Challenge:
Continue the text below on feasible regions in linear programming, starting right after its final line.

Document text:
_ _ _
The inequalities (or equalities, depending on the problem) define the boundaries of the feasible region.
( x_j \ge 0 ) are non-negativity constraints, commonly applied in many real-world problems.

This system of linear constraints geometrically forms a convex polyhedron in n-dimensional space.⁸, ⁹

Interpreting the Feasible Region

Interpreting the feasible region involves understanding the landscape of possibilities within a given problem. Each point within this space represents a combination of decision variables that is permitted by all the established constraints. For instance, in a business context, if a company is trying to maximize profit subject to limited raw materials and labor hours, the feasible region would illustrate all possible production levels for different products that do not exceed the available resources. An unbounded feasible region, conversely, indicates that solutions can theoretically extend infinitely in one or more directions without violating constraints, though this is less common in practical applications where resources are finite. The optimal solution, whether maximizing or minimizing an objective function, will always lie on the boundary of the feasible region, specifically at one of its vertices or "corners."⁶, ⁷

Hypothetical Example

Consider a small investment firm aiming to allocate a client's funds between two types of assets: Asset A and Asset B.
The firm has the following constraints for this particular client:

The total investment must not exceed $100,000.
At least $20,000 must be invested in Asset A.
At least $30,000 must be invested in Asset B.
The investment in Asset A should be no more than twice the investment in Asset B.

Let ( x_A ) be the amount invested in Asset A and ( x_B ) be the amount invested in Asset B.
The inequalities defining the feasible region are:

( x_A + x_B \le 100,000 ) (Total investment constraint)
( x_A \ge 20,000 ) (Minimum Asset A investment)
( x_B \ge 30,000 ) (Minimum Asset B investment)
( x_A \le 2x_B ) (Asset A to Asset B ratio constraint)
_ _ _
Extracted records:
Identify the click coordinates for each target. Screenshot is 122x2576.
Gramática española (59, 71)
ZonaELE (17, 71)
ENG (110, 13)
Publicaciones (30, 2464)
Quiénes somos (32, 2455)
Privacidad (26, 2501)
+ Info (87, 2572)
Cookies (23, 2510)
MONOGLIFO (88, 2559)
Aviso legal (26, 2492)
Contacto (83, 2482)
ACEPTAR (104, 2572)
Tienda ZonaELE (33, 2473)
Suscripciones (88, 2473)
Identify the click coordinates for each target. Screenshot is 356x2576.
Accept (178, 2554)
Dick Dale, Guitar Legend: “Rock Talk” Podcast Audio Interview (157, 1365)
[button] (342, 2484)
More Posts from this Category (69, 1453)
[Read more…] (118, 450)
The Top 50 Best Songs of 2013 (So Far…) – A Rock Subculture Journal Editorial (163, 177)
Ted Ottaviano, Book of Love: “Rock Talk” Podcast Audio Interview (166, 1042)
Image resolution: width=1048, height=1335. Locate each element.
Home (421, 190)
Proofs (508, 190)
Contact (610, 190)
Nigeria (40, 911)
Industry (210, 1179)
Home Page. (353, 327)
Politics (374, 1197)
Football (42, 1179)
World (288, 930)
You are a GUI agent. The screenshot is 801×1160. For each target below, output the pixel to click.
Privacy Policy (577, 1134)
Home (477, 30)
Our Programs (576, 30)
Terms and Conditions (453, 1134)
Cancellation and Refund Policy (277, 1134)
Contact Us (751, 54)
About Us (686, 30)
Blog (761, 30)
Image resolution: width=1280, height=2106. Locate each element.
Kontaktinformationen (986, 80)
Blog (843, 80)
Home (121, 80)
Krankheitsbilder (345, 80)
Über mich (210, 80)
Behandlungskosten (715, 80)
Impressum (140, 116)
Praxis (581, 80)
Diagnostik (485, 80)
_ _ _
Exercise result:
( x_A \ge 0, x_B \ge 0 ) (Non-negativity constraints, though covered by minimums here)

The feasible region would be the area on a two-dimensional graph where all these conditions are simultaneously met. If the client also wants to maximize expected return, the firm would then define an objective function (e.g., ( \text{Maximize } 0.05x_A + 0.07x_B ) for a 5% and 7% return respectively) and use linear programming to find the point within this feasible region that yields the highest return.

Practical Applications

The concept of a feasible region is widely applied in various fields of quantitative finance and beyond, particularly wherever optimization is required.

Portfolio Optimization: Investors use the feasible region to identify all possible combinations of assets that satisfy their specific risk tolerance, return objectives, and other investment constraints, such as diversification requirements or regulatory limits. The optimal portfolio is then selected from this feasible set.
Production Planning: Businesses leverage the feasible region to determine optimal production schedules given limitations on raw materials, labor, machinery capacity, and market demand. This helps in efficient resource allocation and cost minimization.
Logistics and Supply Chain Management: Transportation companies and logistics providers define feasible regions based on vehicle capacity, delivery routes, time windows, and warehouse space to optimize delivery schedules and minimize shipping costs.
Financial Planning: Individuals and institutions might use the feasible region to explore viable savings or expenditure plans that meet budget constraints and financial goals.
Regulatory Compliance: Organizations often operate within a feasible region defined by regulatory constraints and policies. Understanding this region helps them ensure compliance while optimizing operations.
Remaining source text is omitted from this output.